Dear Parents, Guardians, Friends and Students

COVID 19

CEWA, the Department of Education and AISWA, who are responsible for all schools in our state, have been working together since the start of the outbreak during the school holidays to provide information to schools based on advice from the Department of Health. We are acting on advice received daily from CEWA to take any necessary precautions for schools and our staff. All schools have been giving advice to staff, parents and students based on information from the Government of WA.

We have put in place a team at the College who will continue to monitor the situation. One of the things we have done is to ask all teachers to remind their students about the correct personal hygiene procedures and that we have adequate soap or hand gel available for the students to use. Sr Celia, our maintenance team and cleaners are working together to ensure this happens.

If a student or staff member does have COVID 19 symptoms and has had possible exposure to the virus, they have been instructed to not attend school or work until they have medical confirmation that they do not have the virus. Staff must notify me if this is the case while they have been at school. We currently have no staff or students in this above situation, if there is any change to this I would contact the public health authorities and act immediately on any advice given to the College, which would include parents being notified.

If you have any concerns please do not hesitate to contact the College and speak to either Sr Celia, Miss Paula or myself.

STUDENT BEHAVIOUR

I would like to share with you an article that I wrote in 2015. The words are still true today.

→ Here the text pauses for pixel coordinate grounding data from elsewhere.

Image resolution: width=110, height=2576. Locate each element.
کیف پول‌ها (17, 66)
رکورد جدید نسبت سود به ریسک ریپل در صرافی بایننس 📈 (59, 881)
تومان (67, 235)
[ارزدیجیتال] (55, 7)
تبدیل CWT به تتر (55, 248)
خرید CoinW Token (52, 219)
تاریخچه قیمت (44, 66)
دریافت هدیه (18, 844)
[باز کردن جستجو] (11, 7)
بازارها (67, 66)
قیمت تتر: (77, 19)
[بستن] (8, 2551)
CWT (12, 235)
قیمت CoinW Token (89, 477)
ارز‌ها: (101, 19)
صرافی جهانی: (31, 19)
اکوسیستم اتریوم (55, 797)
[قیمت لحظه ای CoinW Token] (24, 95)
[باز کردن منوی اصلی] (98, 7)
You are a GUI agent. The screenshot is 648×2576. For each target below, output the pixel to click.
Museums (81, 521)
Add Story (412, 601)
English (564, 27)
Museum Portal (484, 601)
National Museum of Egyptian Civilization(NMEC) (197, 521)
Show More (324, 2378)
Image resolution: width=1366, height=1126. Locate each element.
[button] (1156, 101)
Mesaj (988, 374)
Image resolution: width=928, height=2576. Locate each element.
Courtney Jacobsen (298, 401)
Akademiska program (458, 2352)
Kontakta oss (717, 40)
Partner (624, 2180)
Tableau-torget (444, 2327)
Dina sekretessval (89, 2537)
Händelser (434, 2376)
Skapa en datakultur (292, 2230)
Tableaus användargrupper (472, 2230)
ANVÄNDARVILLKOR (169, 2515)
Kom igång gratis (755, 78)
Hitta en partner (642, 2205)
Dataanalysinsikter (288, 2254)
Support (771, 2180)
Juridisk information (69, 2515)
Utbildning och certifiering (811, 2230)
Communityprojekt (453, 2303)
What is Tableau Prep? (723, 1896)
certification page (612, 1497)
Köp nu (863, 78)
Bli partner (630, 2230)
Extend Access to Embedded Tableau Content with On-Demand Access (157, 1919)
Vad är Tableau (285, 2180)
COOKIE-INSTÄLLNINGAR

I have updated some of the information to reflect today’s position in terms of vision, mission and some other facts that have changed.

“At times staff in schools are asked to have challenging conversations with students and sometimes with their parents or guardians. These conversations always come from a position of trying to do the best for each student in our care, whether that be around behaviour, academic results or concern for their health and well-being. Students’ behaviours not only impact on themselves but on others around them. For boarding students this means that while they are in our care anything that they do at school or while out on a supervised excursion can also impact on themselves and our community.

Our College Vision Statement speaks of how we hope to inspire each student:

Edmund Rice College is faithful to the Gospel of Jesus Christ and the tradition of Blessed Edmund Rice. Together, we seek to inspire each person to be optimistic, hope-filled and resilient in a dynamic rural environment, so they become proactive, young people who will transform their communities.

Our Mission Statement speaks of our aim “To enable students to raise their voices and become responsible contributors to their communities, the college aims to nurture their faith and spiritualities throughout their learning journeys, supporting them in their development of knowledge, skills, understanding and well-being.

Edmund Rice College is committed to engaging students in safe, innovative and practical experiences which motivate and inspire them to personal excellence.

Part of becoming a responsible contributor to our communities means that students need to own their own behaviours. Some of our students struggle more than others to take ‘responsibility’ for their own actions which do impact on themselves, in the first instance, and on others around them because of the fall-out or ramifications of their behaviour.

The welfare and safety of our students is our prime concern and any student who puts another student in danger will jeopardise their enrolment here.

I will continue to involve the Police in conversations which relate to drugs in any form. The support which we have received from the men and women at Gingin Police Station has been exemplary. They have spent many hours alongside our senior members of staff interviewing students. I am eternally grateful for their ongoing support.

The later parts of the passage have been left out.